The API lives in the jsonmuncher package.

Parse()

func Parse(r io.Reader, size int) (JsonValue, error)

The Parse function starts parsing a stream. The stream is passed as the first argument, and can be anything that implements the io.Reader interface. The second argument is the size of the read buffer, in bytes.

This function will allocate a read buffer of the appropriate size, read a chunk of the stream into it, and start parsing. It returns a JsonValue, which can be used to further parse the stream.

The buffer size can be anything, but a power of two is recommended, to avoid potential hardware-related slowness. 4096 (4KiB) or 8192 (8KiB) are generally both good buffer sizes.

JsonValue

This struct represents a value parsed from the stream. It has two exported fields:

type JsonValue struct {
    Type   JsonType
    Status JsonStatus
}
  • Type describes what kind of data the JsonValue contains. Its value might be Null, Bool, Number, String, Array, or Object.
  • Status describes the read status of the JsonValue. Its value is one of the following:
    • Incomplete: There was a problem parsing the value, or some other error was encountered. As long as you aren't ignoring errors, you shouldn't see this.
    • Working: The value is partially parsed, and can be parsed further by reading more from the stream.
    • Complete: The value was parsed in its entirety, and can no longer read from the stream.

The rest of the API consists of methods on the JsonValue struct.

ValueBool()

func (data *JsonValue) ValueBool() (bool, error)

If this JsonValue is a Bool, return the value (true or false). Otherwise, return an error.

ValueNum()

func (data *JsonValue) ValueNum() (float64, error)

If this JsonValue is a Number, return the value as a double-precision float. Otherwise, return an error.

Read()

func (data *JsonValue) Read(b []byte) (int, error)

An implementation of the io.Reader interface. If this JsonValue is a String, write its contents into the argument slice, and return the number of bytes written. Otherwise, return an error.

NextKey()

func (data *JsonValue) NextKey() (JsonValue, error)

If this JsonValue is an Object, read to the next key and return it. Otherwise, return an error.

NextValue()

func (data *JsonValue) NextValue() (JsonValue, error)

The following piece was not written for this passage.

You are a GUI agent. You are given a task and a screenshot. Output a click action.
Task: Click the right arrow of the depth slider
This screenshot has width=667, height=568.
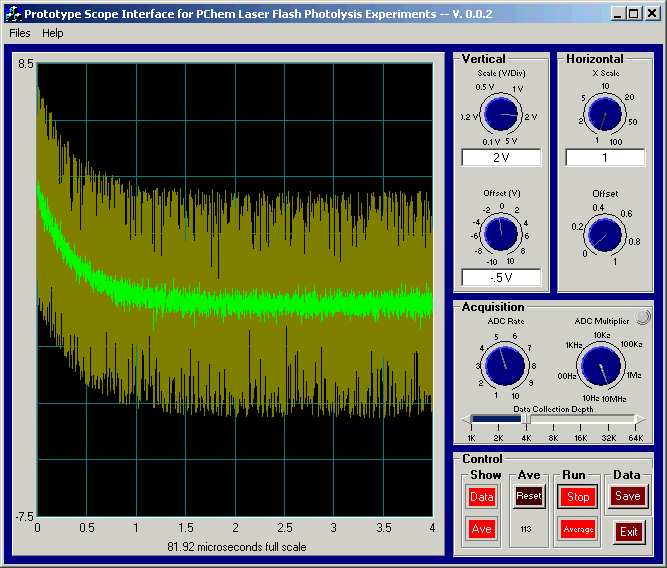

If this JsonValue is an Object or Array, read to the next value and return it. Otherwise, return an error.

In the case of an Array, each time NextValue() is called, the next item in the array will be returned. In the case of an Object, alternate between calling NextKey() and NextValue() to get each key/value pair in the object, or else data will be skipped (if you miss calling a NextKey() or NextValue(), that key or value is discarded).

When NextKey() or NextValue() is called but the object or array has been read to the end, a jsonmuncher.EndOfValue error is returned.

Close()

func (data *JsonValue) Close() error

An implementation of the io.Closer interface. When called, this "closes" the JsonValue by simply discarding the remainder of the value from the stream. Use this if you don't want the rest of the value's data, as it's a good deal faster than parsing. This is effective when used with Strings, Numbers, Objects, or Arrays.

NextKey(), NextValue(), and Close() cannot be called on an Object or Array that has a partially-parsed child; you must fully parse or Close() a child value before continuing to read its parent. Otherwise, an error is returned.

Compare()

func (data *JsonValue) Compare(vals ...string) (string, bool, error)

A helper function, designed to check the value of a String without allocating memory. Consumes the string in the process. Given one or more strings as arguments, compare the value against each argument. Return true with the matched string if there was an exact match, and return false otherwise.

FindKey()

func (data *JsonValue) FindKey(keys ...string) (string, JsonValue, bool, error)

A helper function, designed to quickly search an Object without allocating memory. Given one or more strings as arguments, check each key in the object and compare it to each argument. When an exact match is found, read the corresponding value from the object, and return true with the matched string and the value. If the object is exhausted and no match is found, return false.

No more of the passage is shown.